Voici une collection aux origines aussi diverses qu'à l'inspiration hors du temps. Hommage aux métiers d'art du XVIIIe siècle ainsi qu'au tissage vénitien, Unheimlichkeit est une collection contemporaine construite sur l'héritage du passé. Une dualité porteuse d'un concept et « d'un supplément d'âme » évoqué dans le nom même de la collection : Unheimlichkeit. Un mot concept inventé par Freud et traduit il y a plus de trois siècles par la reine Marie Bonaparte comme une « inquiétante étrangeté ». Une évocation aussi floue que intrigante réhabilitée par le designer, Edgar Jayet, dans cet ensemble de sept modules.

©Stéphane Ruchaud

Une association de techniques et de connaissances

Derrière son nom allemand, Unheimlichkeit est le fruit d'une rencontre transalpine. Inspiré par l'Hôtel Nissim de Camondo et sa vaste collection de pièces du XVIIIe siècle, Edgar Jayet avait depuis quelque temps l'idée de conjuguer son goût pour le mobilier d'antan et la création contemporaine.
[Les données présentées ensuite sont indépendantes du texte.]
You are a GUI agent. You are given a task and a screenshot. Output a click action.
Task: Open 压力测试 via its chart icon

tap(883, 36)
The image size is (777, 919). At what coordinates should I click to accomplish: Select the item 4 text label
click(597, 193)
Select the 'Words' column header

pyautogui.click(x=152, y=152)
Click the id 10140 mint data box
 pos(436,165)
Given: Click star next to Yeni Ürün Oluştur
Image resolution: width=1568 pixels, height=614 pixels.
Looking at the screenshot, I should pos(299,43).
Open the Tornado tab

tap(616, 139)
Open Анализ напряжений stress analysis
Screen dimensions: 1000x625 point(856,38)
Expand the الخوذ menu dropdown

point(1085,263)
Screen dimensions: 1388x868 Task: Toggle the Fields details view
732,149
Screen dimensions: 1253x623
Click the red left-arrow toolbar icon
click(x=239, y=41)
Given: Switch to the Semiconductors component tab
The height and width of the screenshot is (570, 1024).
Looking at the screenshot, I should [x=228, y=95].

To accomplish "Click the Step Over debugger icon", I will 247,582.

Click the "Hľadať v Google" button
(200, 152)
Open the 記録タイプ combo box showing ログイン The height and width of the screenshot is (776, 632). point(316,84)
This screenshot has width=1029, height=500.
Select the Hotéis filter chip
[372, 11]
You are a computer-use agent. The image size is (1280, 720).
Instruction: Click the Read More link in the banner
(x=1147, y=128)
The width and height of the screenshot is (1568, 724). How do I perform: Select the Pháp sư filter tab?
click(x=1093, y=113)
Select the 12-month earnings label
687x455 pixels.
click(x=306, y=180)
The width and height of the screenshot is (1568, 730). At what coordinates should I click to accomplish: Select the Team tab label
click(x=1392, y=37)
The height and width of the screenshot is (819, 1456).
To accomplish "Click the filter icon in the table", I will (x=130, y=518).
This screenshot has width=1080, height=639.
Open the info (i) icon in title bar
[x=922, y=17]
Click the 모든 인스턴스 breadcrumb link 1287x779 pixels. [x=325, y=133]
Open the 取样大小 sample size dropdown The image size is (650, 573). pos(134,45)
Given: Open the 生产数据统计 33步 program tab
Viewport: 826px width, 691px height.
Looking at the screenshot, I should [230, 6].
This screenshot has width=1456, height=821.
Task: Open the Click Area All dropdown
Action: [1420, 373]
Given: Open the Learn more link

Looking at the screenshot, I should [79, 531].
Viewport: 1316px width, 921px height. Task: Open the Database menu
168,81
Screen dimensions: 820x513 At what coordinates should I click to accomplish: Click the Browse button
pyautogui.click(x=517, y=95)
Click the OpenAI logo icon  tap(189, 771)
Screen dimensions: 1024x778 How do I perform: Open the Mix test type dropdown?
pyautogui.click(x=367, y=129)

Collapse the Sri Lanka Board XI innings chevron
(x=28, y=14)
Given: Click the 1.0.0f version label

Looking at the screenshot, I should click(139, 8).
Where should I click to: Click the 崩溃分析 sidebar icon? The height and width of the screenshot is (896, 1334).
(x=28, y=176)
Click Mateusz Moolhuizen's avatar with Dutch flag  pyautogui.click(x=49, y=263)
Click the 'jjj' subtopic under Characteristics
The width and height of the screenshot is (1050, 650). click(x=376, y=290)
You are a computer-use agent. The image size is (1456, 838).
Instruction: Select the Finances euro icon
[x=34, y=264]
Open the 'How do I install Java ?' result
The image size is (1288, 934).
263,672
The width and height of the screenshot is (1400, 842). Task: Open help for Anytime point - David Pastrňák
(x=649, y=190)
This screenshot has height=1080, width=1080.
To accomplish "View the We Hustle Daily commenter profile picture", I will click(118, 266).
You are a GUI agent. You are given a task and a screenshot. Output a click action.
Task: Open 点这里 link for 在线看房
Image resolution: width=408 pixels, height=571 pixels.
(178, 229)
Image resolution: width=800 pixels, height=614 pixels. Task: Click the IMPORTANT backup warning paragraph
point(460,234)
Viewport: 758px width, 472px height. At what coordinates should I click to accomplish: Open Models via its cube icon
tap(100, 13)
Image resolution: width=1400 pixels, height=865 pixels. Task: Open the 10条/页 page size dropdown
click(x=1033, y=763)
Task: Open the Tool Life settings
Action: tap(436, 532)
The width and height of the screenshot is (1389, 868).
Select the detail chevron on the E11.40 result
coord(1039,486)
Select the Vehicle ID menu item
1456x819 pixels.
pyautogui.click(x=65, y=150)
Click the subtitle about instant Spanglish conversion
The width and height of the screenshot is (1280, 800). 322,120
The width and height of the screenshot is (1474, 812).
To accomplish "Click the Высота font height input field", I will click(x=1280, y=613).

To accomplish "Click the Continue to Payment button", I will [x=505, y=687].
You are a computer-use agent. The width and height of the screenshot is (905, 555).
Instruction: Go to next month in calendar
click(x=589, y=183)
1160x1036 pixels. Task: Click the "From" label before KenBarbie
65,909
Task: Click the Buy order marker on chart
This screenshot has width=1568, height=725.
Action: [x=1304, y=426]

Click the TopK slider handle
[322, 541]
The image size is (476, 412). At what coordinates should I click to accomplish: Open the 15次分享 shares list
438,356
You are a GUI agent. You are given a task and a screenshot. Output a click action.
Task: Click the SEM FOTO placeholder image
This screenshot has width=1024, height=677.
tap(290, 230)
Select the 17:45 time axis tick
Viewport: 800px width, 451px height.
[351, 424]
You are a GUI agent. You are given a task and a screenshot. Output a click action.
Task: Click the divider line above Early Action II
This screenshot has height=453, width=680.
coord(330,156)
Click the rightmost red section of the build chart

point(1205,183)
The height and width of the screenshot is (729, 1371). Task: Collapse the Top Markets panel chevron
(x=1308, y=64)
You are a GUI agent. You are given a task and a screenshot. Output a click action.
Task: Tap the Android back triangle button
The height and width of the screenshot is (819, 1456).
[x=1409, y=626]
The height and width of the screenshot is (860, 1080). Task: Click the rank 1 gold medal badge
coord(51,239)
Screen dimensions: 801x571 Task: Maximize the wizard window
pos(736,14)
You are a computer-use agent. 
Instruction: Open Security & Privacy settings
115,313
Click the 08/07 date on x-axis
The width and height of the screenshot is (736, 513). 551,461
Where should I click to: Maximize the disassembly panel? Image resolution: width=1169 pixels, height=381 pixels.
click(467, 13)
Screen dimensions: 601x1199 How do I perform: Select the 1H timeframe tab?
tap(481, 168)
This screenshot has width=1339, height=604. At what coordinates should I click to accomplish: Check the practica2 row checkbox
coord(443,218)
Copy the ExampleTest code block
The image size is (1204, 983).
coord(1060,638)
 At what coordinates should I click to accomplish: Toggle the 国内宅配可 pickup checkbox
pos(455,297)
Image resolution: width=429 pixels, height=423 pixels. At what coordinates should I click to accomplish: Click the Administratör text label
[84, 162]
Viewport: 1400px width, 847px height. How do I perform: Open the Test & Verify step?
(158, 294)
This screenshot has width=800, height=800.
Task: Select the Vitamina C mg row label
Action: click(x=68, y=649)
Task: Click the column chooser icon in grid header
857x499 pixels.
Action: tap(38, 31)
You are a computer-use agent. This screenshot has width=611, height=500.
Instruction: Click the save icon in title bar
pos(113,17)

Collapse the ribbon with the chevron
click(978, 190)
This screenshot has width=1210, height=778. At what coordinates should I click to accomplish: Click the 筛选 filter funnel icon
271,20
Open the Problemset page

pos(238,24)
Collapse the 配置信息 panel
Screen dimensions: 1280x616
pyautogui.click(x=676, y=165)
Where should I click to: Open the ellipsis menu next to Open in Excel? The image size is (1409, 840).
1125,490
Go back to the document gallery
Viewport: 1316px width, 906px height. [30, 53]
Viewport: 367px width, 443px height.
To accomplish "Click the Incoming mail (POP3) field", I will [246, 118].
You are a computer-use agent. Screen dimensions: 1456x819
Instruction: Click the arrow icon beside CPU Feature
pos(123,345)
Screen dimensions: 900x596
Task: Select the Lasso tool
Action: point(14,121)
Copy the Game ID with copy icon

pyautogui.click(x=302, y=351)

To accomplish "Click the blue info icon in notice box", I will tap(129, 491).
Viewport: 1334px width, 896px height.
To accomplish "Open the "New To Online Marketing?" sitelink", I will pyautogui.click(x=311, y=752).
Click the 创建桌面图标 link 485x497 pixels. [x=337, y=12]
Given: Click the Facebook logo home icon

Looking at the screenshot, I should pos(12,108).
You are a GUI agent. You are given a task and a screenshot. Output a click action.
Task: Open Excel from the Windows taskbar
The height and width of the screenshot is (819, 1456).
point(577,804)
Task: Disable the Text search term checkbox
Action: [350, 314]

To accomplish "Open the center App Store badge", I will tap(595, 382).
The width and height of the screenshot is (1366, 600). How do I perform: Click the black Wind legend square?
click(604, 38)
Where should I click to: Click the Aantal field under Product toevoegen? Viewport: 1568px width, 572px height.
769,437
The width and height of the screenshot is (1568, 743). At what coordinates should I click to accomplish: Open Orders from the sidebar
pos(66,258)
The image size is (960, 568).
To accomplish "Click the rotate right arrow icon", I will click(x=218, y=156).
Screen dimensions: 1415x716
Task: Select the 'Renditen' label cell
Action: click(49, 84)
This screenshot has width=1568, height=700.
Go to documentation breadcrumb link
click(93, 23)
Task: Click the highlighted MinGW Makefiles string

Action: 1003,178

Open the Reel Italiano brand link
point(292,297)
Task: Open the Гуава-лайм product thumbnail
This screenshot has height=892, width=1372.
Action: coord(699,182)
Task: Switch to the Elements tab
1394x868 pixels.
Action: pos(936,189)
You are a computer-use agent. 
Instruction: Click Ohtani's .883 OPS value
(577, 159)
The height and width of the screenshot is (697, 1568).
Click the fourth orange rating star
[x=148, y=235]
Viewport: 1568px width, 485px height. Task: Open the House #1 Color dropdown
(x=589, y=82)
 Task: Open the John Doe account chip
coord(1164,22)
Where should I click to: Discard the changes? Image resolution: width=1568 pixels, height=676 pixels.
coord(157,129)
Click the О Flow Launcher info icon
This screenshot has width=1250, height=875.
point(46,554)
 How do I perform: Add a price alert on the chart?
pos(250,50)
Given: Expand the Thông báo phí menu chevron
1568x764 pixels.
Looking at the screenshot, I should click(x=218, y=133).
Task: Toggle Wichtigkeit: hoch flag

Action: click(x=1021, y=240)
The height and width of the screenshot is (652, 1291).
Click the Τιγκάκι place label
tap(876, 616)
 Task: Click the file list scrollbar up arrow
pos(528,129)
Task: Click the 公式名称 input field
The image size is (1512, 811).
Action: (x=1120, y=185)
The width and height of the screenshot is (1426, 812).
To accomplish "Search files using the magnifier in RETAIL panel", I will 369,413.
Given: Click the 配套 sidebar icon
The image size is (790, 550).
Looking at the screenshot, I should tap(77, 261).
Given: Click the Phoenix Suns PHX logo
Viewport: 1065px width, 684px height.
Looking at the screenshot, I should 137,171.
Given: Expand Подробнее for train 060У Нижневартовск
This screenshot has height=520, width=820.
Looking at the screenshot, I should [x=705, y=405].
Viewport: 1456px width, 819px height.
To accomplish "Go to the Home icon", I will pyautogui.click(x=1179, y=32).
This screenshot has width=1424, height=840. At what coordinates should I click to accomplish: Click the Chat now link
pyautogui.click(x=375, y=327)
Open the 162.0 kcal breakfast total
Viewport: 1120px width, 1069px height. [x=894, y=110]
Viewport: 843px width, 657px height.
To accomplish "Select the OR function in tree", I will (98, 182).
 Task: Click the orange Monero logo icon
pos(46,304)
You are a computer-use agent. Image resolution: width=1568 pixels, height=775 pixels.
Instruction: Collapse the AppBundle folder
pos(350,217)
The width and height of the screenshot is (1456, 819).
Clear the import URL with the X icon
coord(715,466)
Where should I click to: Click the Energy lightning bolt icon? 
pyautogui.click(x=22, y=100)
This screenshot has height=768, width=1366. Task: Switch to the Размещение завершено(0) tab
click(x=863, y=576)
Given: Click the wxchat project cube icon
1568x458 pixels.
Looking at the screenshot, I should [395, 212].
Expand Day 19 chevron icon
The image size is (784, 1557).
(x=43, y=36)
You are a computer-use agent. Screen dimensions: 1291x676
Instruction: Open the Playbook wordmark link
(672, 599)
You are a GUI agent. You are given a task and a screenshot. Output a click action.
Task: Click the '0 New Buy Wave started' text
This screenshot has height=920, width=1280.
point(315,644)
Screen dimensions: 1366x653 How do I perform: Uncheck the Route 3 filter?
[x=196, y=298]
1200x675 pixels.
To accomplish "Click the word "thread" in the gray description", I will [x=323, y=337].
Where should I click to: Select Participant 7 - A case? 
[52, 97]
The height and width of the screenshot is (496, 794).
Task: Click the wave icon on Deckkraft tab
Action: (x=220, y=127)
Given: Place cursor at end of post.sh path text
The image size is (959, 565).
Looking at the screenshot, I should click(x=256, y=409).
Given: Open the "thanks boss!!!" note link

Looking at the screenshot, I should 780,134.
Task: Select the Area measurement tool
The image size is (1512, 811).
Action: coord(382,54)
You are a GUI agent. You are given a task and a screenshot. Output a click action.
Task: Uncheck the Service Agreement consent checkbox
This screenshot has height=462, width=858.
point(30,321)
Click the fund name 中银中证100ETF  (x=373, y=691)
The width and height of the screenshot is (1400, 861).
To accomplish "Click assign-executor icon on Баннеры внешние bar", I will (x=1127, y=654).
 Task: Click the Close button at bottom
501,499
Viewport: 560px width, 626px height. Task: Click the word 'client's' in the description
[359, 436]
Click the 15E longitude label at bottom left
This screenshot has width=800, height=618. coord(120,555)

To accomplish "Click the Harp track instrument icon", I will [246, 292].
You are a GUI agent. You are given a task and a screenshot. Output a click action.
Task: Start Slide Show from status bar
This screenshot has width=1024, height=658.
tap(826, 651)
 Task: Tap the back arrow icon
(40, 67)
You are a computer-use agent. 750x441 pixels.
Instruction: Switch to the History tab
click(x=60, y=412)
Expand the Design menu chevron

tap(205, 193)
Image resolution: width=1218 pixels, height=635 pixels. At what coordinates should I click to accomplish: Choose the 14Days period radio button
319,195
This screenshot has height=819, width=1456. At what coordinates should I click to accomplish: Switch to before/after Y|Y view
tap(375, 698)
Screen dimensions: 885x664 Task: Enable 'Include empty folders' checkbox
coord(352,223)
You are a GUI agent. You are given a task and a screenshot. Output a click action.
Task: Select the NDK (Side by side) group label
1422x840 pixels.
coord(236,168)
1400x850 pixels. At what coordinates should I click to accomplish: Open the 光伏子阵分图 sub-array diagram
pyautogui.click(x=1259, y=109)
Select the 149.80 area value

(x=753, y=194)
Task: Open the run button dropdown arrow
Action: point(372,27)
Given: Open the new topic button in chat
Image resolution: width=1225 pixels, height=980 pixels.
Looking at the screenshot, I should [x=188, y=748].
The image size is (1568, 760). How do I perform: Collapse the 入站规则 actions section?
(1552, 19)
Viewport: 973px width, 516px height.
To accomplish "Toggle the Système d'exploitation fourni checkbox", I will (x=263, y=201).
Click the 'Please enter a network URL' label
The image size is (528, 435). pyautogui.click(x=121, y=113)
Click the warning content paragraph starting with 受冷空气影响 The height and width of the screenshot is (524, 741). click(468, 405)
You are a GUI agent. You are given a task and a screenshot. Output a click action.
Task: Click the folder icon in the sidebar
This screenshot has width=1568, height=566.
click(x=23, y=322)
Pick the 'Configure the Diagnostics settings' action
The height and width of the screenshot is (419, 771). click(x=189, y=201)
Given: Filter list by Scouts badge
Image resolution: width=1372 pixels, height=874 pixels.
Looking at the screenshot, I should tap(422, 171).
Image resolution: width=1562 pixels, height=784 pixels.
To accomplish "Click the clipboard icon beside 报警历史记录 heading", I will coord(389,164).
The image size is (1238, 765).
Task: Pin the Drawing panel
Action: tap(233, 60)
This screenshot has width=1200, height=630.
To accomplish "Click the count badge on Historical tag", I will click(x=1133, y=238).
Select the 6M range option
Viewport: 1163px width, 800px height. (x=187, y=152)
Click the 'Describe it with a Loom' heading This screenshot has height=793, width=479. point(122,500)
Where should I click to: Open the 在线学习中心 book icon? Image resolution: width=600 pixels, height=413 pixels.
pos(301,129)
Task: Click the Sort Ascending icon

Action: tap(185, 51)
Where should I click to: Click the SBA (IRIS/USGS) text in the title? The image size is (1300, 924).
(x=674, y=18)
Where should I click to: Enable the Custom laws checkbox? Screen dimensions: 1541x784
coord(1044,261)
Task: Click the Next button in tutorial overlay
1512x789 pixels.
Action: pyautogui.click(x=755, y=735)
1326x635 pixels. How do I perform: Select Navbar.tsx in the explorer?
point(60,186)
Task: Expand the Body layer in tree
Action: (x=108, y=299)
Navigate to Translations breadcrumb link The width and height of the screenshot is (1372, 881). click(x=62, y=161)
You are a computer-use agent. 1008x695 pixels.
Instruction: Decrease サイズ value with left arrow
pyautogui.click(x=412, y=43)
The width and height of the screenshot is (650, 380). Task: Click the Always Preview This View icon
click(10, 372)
Une envie « de prolonger l'histoire » concrétisée en 2022 lorsqu'il rencontre à Venise où il séjourne fréquemment, la designer textile Chiarastella Cattana. Débute alors une collaboration faite de savoir-faire croisés où le travail de l'ébénisterie historique rencontre celui du tissage. Un projet nouveau pour le designer qui mêle ainsi « la structure d'un meuble typiquement français du XVIIIe siècle réalisée avec des pièces en fuseau (modules de forme pyramidale) reliées entre elles par des dès d'assemblages (petits cubes situés aux intersections du meuble), et un travail de passementerie issu d'un tissage italien originellement utilisé pour les lits de camp et nommé branda. » Une association esthétique mais également technique. « Avec la réutilisation de cette structure constituée de modules développés au XVIIIe siècle, nous pouvons facilement ajuster nos pièces en fonction des besoins de nos clients. » Un atout renforcé par l'absence de contrainte structurelle de l'assise, uniquement maintenue par deux cordons de passementerie. Une finesse grâce à laquelle « la toile semble flotter sur le cadre comme par magie, dégageant ainsi cette notion d'inquiétante étrangeté » résume le créateur.

©Stéphane Ruchaud

Travailler le présent pour ne pas oublier le passé

« Concevoir des collections contemporaines en y incorporant les techniques du passé est presque un exercice de style auquel je m'astreins pour faire perdurer ces savoir-faire, explique Edgar Jayet. C'est la raison pour laquelle on retrouve la passementerie dans plusieurs de mes créations. » Convaincu par l'importance de rassembler les époques, le designer précise avant tout travailler l'épure de chaque projet. « Unheimlichkeit montre qu'il est possible de faire du contemporain avec les techniques anciennes. Mais cela passe par la nécessaire obligation de faire fit de l'ornementation car c'est elle qui vieillit dans un projet, pas la structure. Ce décor servait autrefois à transmettre des messages ou des idées. Au XIXe siècle son utilisation surabondante et en toute direction menant à l'éclectisme signe véritablement sa fin et conduit progressivement vers le XXe siècle et sa maxime : form follows function. » Une lignée dans laquelle le designer s'inscrit. « A l'agence, nous essayons de récupérer l'essence même du mobilier en le dégageant au maximum de l'ornementation contextuelle et souvent anachronique. De cette façon, nous pouvons restituer des pièces de notre temps, mais semblant malgré tout flotter entre les époques. » Une démarche engagée dans les dernières collections d'Edgar Jayet où se retrouvent des typologies de meubles aujourd'hui disparues. On note par exemple le paravent d'un mètre de haut présenté à la galerie Sofia Zevi à Milan en 2023, mais également le siège d'angle. « Finalement, je crois que la permanence du style passe par le travail de la main. C'est elle qui apporte le supplément d'âme, le Unheimlichkeit théorisé par Freud, mais c'est également par son biais que les techniques refont vivre les époques passées » conclut-il.